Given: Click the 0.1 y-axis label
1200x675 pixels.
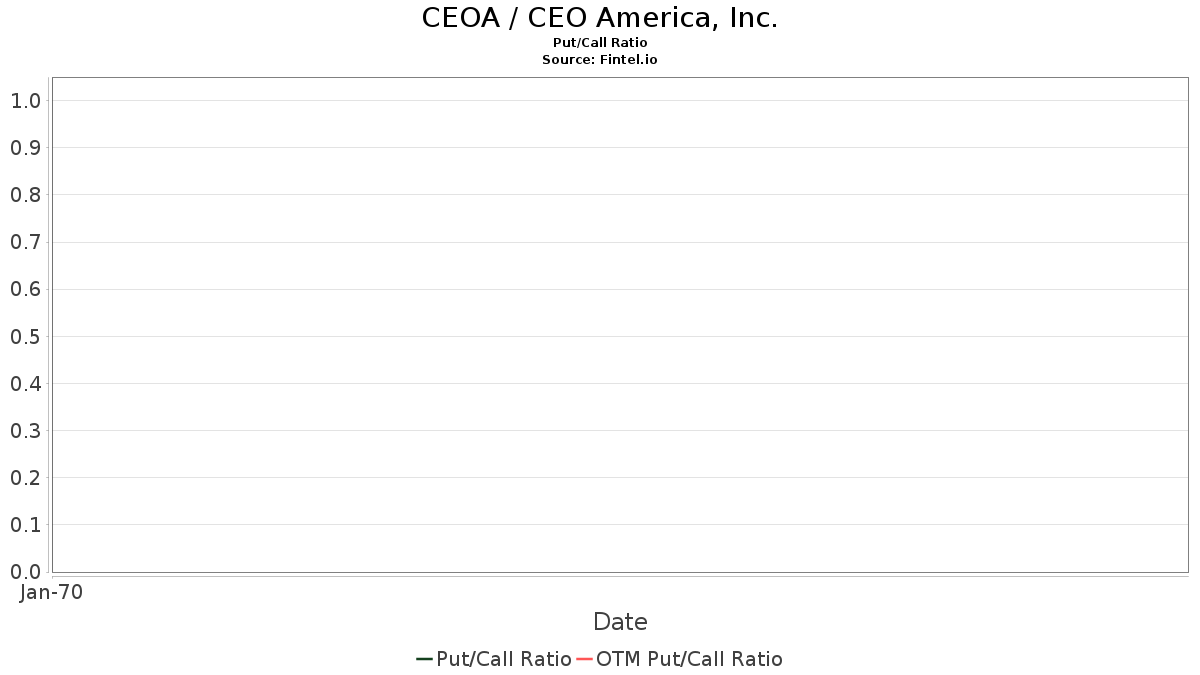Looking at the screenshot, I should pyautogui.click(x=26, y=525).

---

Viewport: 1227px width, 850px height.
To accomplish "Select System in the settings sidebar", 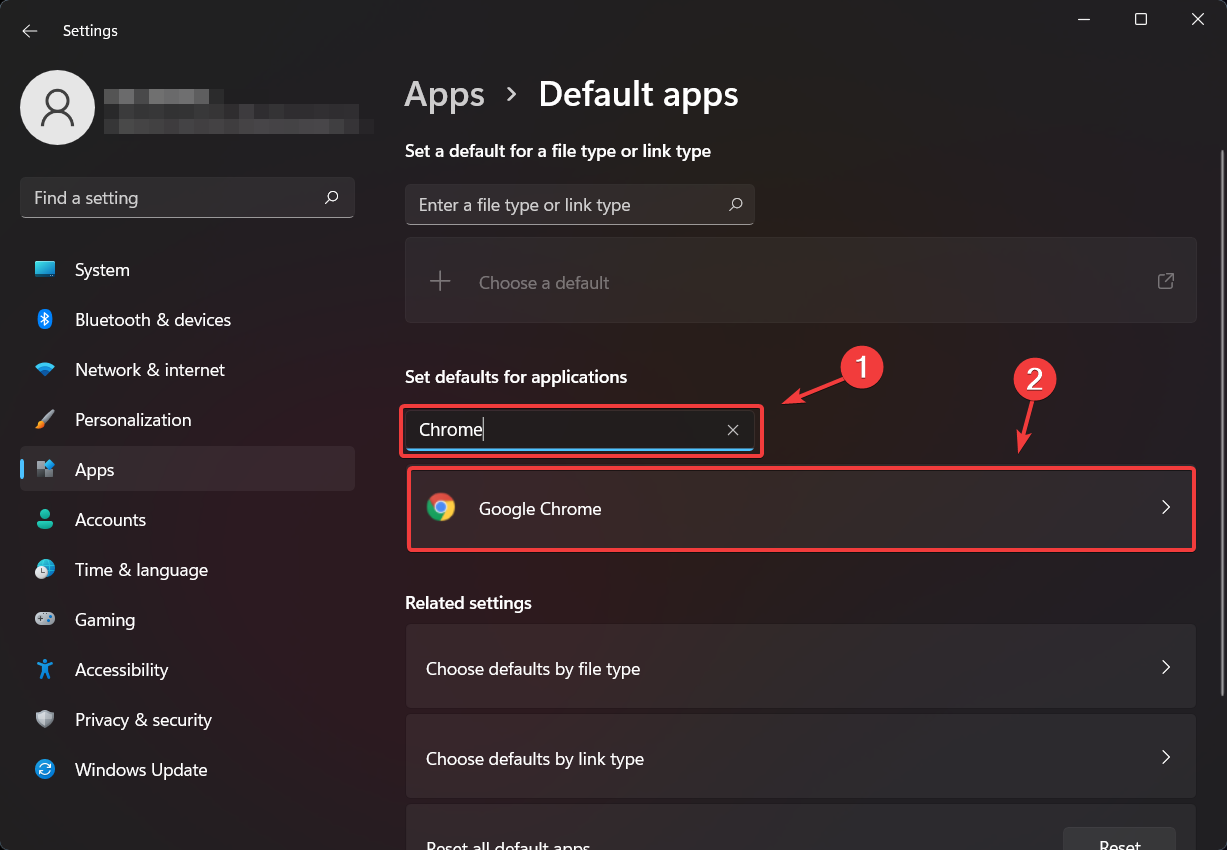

◆ Task item
Your copy should hold only the lines above from the one containing "Viewport: 1227px width, 850px height." through the one containing "System in the", exactly as written and free of pictures.

◆ Answer box
Viewport: 1227px width, 850px height.
To accomplish "Select System in the settings sidebar", 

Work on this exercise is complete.